[Directions]: Which lines run from the one containing "Given: Select the Fit All In tool" through the last line of the records? Copy them exactly, leaving pictures out.

[Source data]:

........

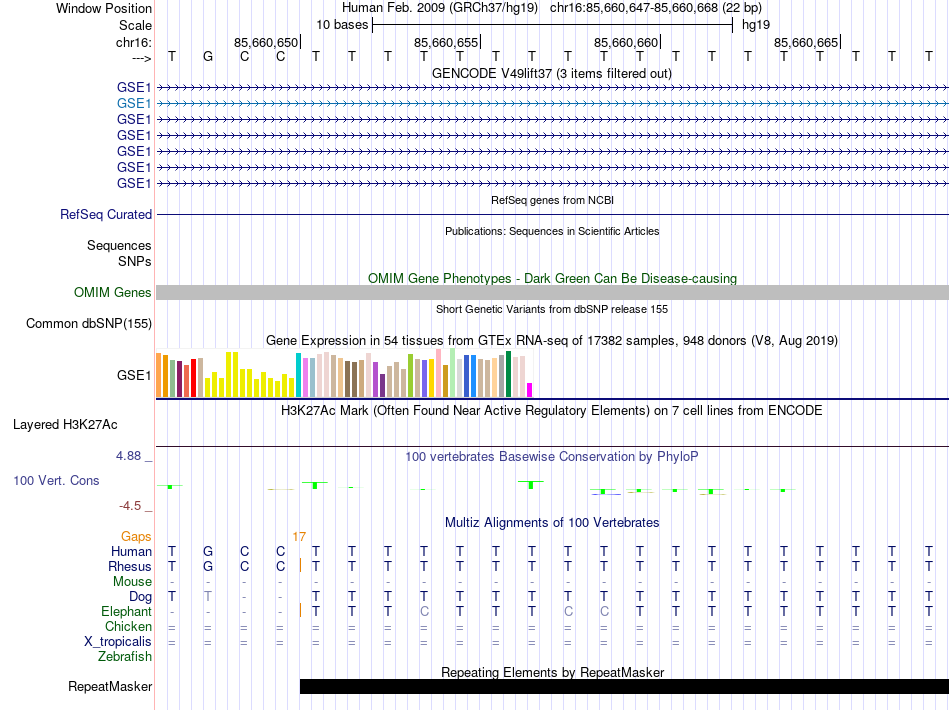Click the 10 bases scale bar
This screenshot has height=710, width=950.
[x=552, y=24]
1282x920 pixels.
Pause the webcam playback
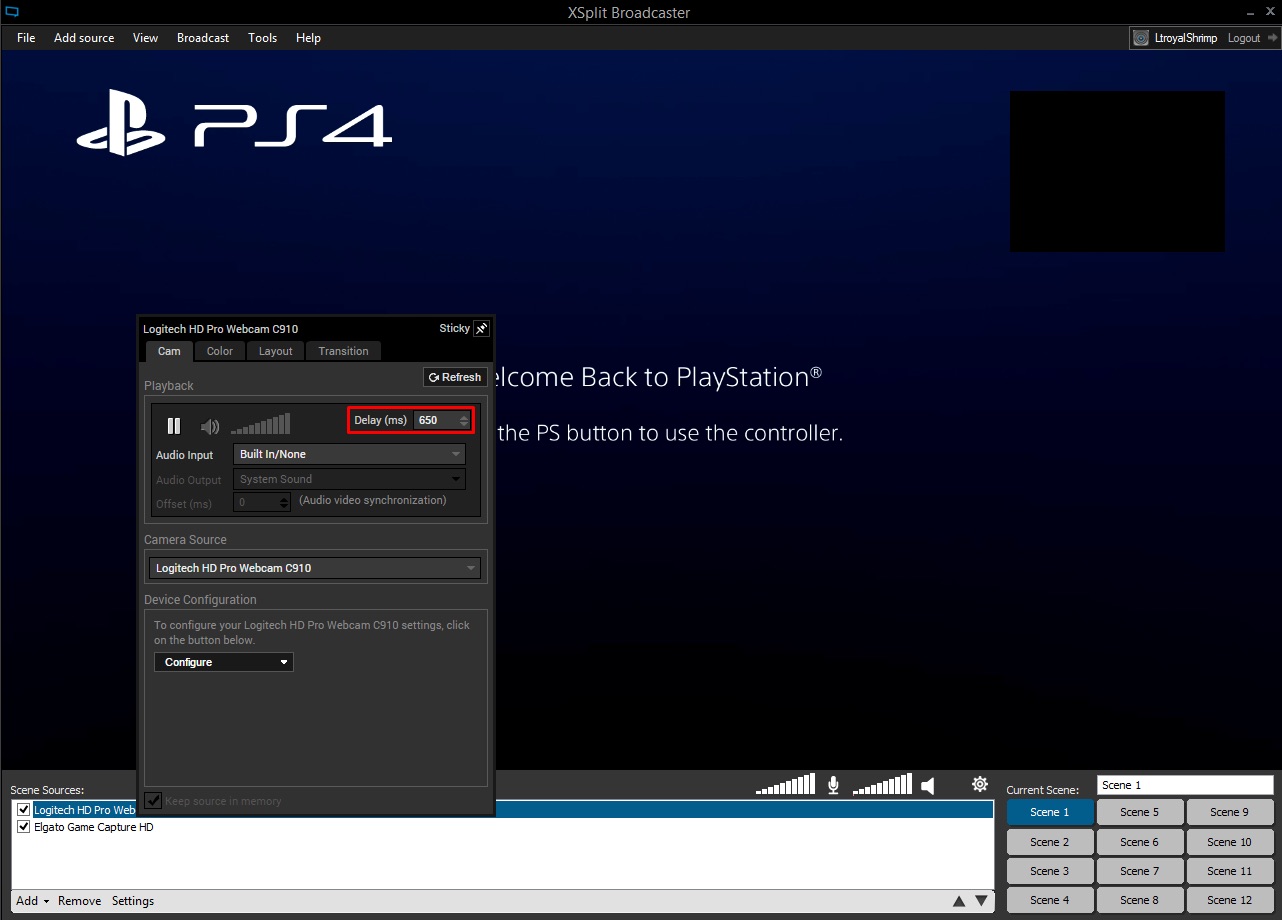pos(174,427)
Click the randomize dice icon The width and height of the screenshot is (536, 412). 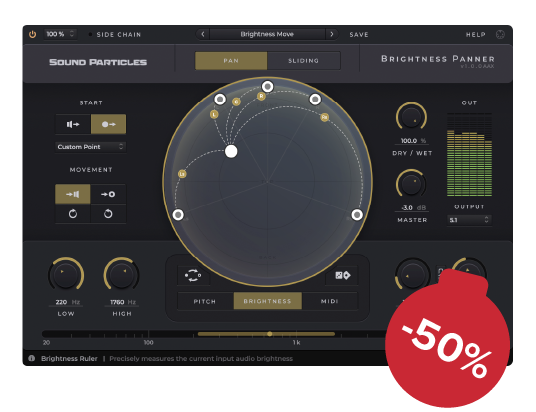(x=343, y=275)
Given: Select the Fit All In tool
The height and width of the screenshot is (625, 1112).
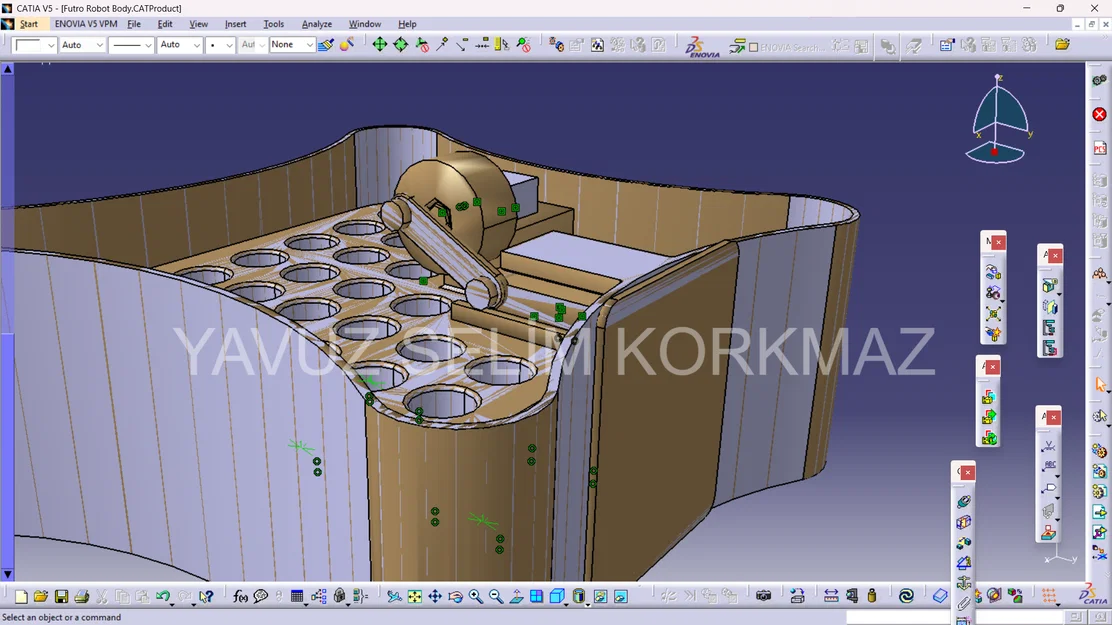Looking at the screenshot, I should [x=414, y=596].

........

[Answer for the task]:
Given: Select the Fit All In tool
The height and width of the screenshot is (625, 1112).
Looking at the screenshot, I should [x=414, y=596].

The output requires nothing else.